Madame First Lady—Mrs. Biden—Jill—kiddo–sweet cheeks, let me give you a bit of free advice: drop the “Jill.”
You’ve had your fun gallivanting around on the campaign, kissing babies, and calling yourself “Jill.” But who are we kidding? You’re not a good kisser and you’re definitely not a real Jill. Sure, your parents (one of whom, shall I remind you, was a woman) may have given you that name at birth, though I must assume they were ignorant to its true meaning.
Technically there’s nothing stopping you from going by “Jill.” But any self-respecting, Reagan-loving, carbon-guzzling sycophant knows the unwritten rule that the “Jill” title is exclusively reserved for licensed medical professionals. Frankly, it’s irresponsible for any “Jill” to be unprepared to administer sutures to those wealthy enough for healthcare.
You think you’re a “Jill” because you wrote a thesis on “Student Retention at the Community College Level: Meeting Students’ Needs.” Well, guess what? I don’t care about meeting students’ needs. Frankly, it sounds like a snooze. I didn’t even know people really went to community college. I thought it was just a myth my parents made up to scare me away from doing hard drugs.

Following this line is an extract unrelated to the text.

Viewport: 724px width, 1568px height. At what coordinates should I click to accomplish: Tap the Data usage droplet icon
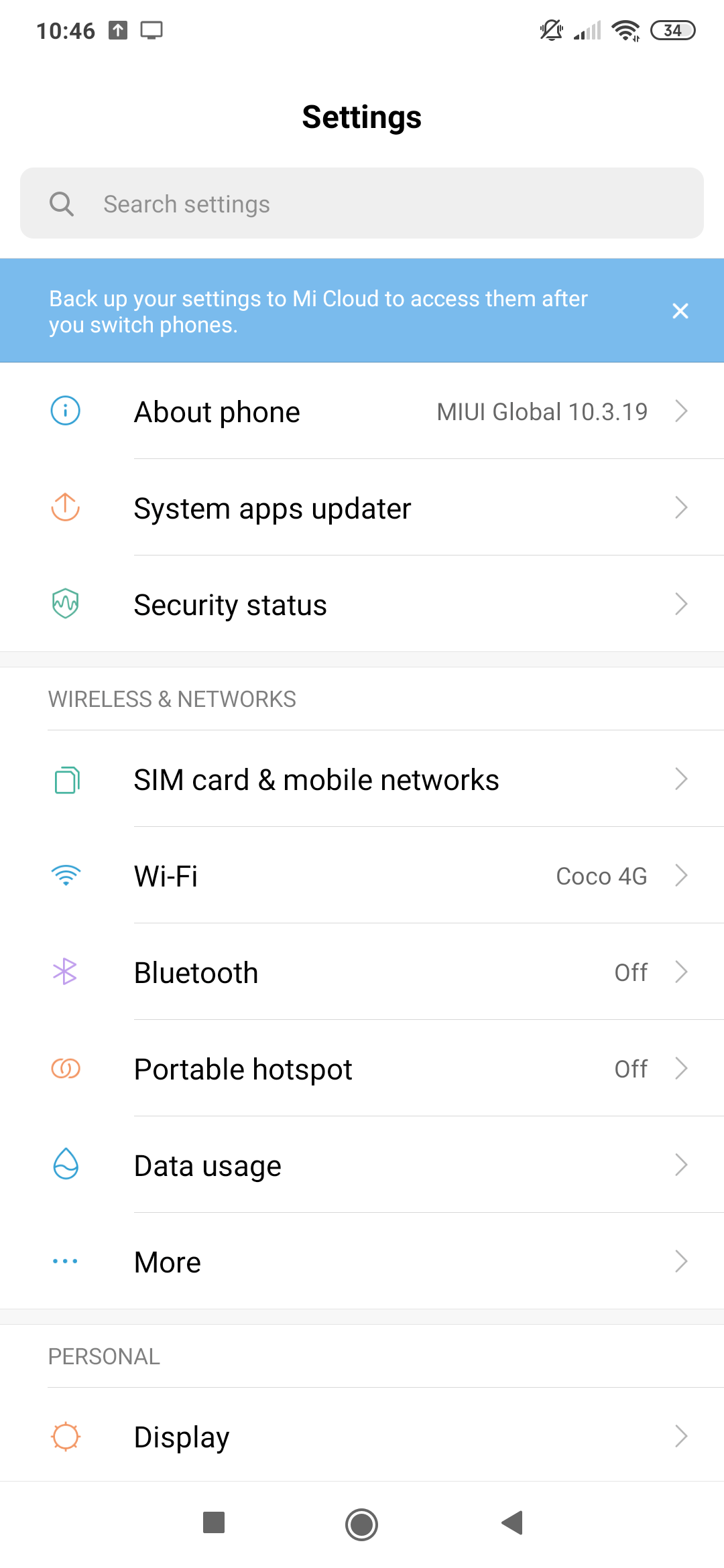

I may not have the qualifications of a professor, doctor, or writer, but I can’t and won’t be stopped from telling you how to live your life. See, the key difference between me and you, Mrs. First Lady is that you are a charlatan and I am a man.
A wise man once said that no one should call himself “Dr.” unless he has delivered a child. That same man also said, “I don’t think there is anything particularly wrong about hitting a woman, although I don’t recommend doing it in the same way that you’d hit a man.” That man was Sean Connery.
I’ve taken the time to brainstorm some alternative titles for you to go by. I’d highly suggest one of the following: Mrs. Joe Biden, Woman, The Wench in the White House. You kind of look like a Betsy, or maybe even a Beatrice. So long as we can refer to you as “That B,” it’s fine by me.